In the forum thread on using IBIS with a tripod, rewrite the part that opens with the words "## SteveC (Aug" and closes with "on and off.", changing "tripod" to "monopod".

Document:
******
# IBIS with tripod



## jeanluc (Aug 8, 2020)

Quick question for people familiar with IBIS.

When shooting landscapes on a tripod, we always turn lens IS OFF.

What about IBIS? If you leave it on while shooting on a tripod, will it start to hunt like lens IS can? Or should you leave it on?

Thanks for any info!


----------



## SteveC (Aug 8, 2020)

jeanluc said:


> Quick question for people familiar with IBIS.
> 
> When shooting landscapes on a tripod, we always turn lens IS OFF.
> 
> ...



You cant turn one off and have the other be active (on the R5 and R6). If you shut your lens image stabilization off, you no longer have IBIS. The reason there's an IS line item in the menu (sometimes) is that if your lens has no image stabilization at all, then you still need a way to turn IBIS on and off.

[Edit: fix my silly mistake.]


----------



## andy.steele (Aug 14, 2020)

SteveC said:


> If you shut your lens autofocus off, you no longer have IBIS.
******
Dataset extract:

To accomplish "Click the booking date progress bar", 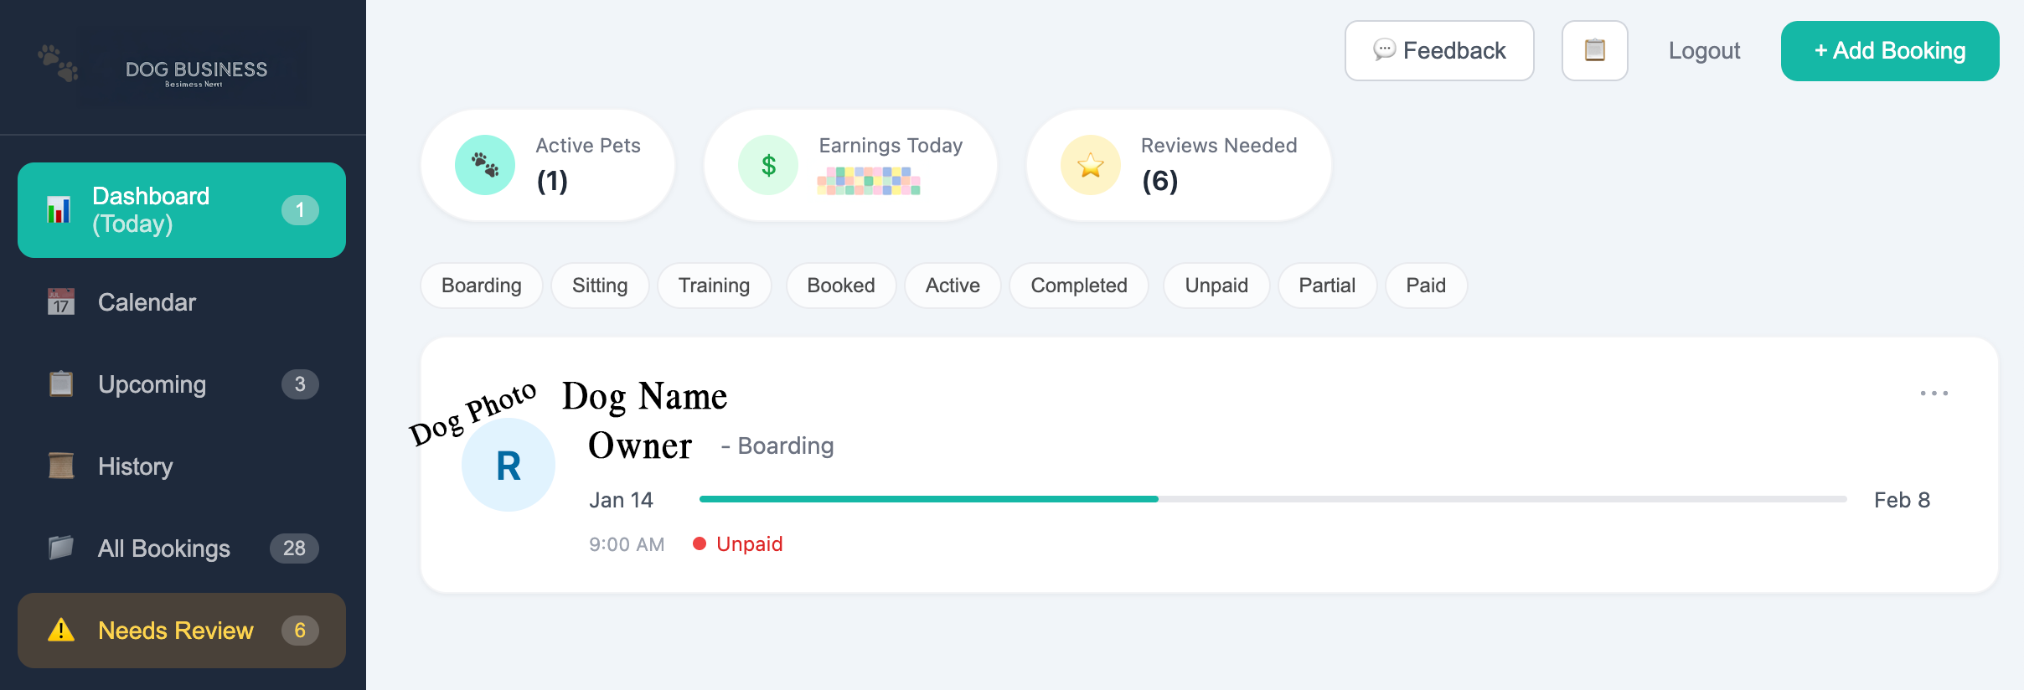I will (1273, 499).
******
Exercise result:
## SteveC (Aug 8, 2020)

jeanluc said:


> Quick question for people familiar with IBIS.
> 
> When shooting landscapes on a monopod, we always turn lens IS OFF.
> 
> ...



You cant turn one off and have the other be active (on the R5 and R6). If you shut your lens image stabilization off, you no longer have IBIS. The reason there's an IS line item in the menu (sometimes) is that if your lens has no image stabilization at all, then you still need a way to turn IBIS on and off.